## [PROMPT]
Each record beneath this sentence is to be transcribed exactly as it reads.

## [EXERCISE DATA]
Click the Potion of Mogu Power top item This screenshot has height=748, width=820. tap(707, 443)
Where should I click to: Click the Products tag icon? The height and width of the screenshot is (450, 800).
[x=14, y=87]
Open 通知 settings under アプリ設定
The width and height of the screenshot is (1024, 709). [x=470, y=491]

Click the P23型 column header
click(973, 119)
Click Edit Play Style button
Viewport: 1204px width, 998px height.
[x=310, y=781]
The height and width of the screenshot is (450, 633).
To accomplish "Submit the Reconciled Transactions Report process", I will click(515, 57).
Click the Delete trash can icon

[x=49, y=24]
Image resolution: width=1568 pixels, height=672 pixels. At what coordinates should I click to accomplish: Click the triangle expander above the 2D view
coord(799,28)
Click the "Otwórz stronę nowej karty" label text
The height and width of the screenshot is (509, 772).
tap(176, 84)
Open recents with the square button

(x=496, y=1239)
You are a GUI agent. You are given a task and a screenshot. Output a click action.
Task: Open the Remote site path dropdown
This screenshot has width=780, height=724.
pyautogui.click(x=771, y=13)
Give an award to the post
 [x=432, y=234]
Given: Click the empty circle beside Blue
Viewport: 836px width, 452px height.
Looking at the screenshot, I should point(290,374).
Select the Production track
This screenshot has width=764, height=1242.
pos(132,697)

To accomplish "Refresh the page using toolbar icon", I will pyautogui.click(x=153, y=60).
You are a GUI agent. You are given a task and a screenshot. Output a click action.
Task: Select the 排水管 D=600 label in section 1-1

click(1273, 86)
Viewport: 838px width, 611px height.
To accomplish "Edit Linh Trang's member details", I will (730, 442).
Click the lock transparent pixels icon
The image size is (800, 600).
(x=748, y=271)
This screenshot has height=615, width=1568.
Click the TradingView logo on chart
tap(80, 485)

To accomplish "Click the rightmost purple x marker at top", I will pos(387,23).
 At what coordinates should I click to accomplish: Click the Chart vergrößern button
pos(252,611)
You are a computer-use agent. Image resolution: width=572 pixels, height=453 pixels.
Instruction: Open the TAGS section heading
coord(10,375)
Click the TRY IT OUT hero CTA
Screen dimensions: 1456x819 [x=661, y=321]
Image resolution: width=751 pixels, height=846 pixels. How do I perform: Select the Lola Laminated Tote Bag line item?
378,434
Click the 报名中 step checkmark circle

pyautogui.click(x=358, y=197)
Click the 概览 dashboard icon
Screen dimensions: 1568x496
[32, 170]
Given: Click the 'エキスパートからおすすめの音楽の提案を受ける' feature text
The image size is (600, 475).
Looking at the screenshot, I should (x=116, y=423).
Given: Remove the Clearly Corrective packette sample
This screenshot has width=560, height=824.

## [EXERCISE RESPONSE]
Click the Potion of Mogu Power top item This screenshot has height=748, width=820. tap(707, 443)
Where should I click to: Click the Products tag icon? The height and width of the screenshot is (450, 800).
[x=14, y=87]
Open 通知 settings under アプリ設定
The width and height of the screenshot is (1024, 709). [x=470, y=491]

Click the P23型 column header
click(973, 119)
Click Edit Play Style button
Viewport: 1204px width, 998px height.
[x=310, y=781]
The height and width of the screenshot is (450, 633).
To accomplish "Submit the Reconciled Transactions Report process", I will click(515, 57).
Click the Delete trash can icon

[x=49, y=24]
Image resolution: width=1568 pixels, height=672 pixels. At what coordinates should I click to accomplish: Click the triangle expander above the 2D view
coord(799,28)
Click the "Otwórz stronę nowej karty" label text
The height and width of the screenshot is (509, 772).
tap(176, 84)
Open recents with the square button

(x=496, y=1239)
You are a GUI agent. You are given a task and a screenshot. Output a click action.
Task: Open the Remote site path dropdown
This screenshot has width=780, height=724.
pyautogui.click(x=771, y=13)
Give an award to the post
 [x=432, y=234]
Given: Click the empty circle beside Blue
Viewport: 836px width, 452px height.
Looking at the screenshot, I should point(290,374).
Select the Production track
This screenshot has width=764, height=1242.
pos(132,697)

To accomplish "Refresh the page using toolbar icon", I will pyautogui.click(x=153, y=60).
You are a GUI agent. You are given a task and a screenshot. Output a click action.
Task: Select the 排水管 D=600 label in section 1-1

click(1273, 86)
Viewport: 838px width, 611px height.
To accomplish "Edit Linh Trang's member details", I will (730, 442).
Click the lock transparent pixels icon
The image size is (800, 600).
(x=748, y=271)
This screenshot has height=615, width=1568.
Click the TradingView logo on chart
tap(80, 485)

To accomplish "Click the rightmost purple x marker at top", I will pos(387,23).
 At what coordinates should I click to accomplish: Click the Chart vergrößern button
pos(252,611)
You are a computer-use agent. Image resolution: width=572 pixels, height=453 pixels.
Instruction: Open the TAGS section heading
coord(10,375)
Click the TRY IT OUT hero CTA
Screen dimensions: 1456x819 [x=661, y=321]
Image resolution: width=751 pixels, height=846 pixels. How do I perform: Select the Lola Laminated Tote Bag line item?
378,434
Click the 报名中 step checkmark circle

pyautogui.click(x=358, y=197)
Click the 概览 dashboard icon
Screen dimensions: 1568x496
[32, 170]
Given: Click the 'エキスパートからおすすめの音楽の提案を受ける' feature text
The image size is (600, 475).
Looking at the screenshot, I should (x=116, y=423).
Given: Remove the Clearly Corrective packette sample
This screenshot has width=560, height=824.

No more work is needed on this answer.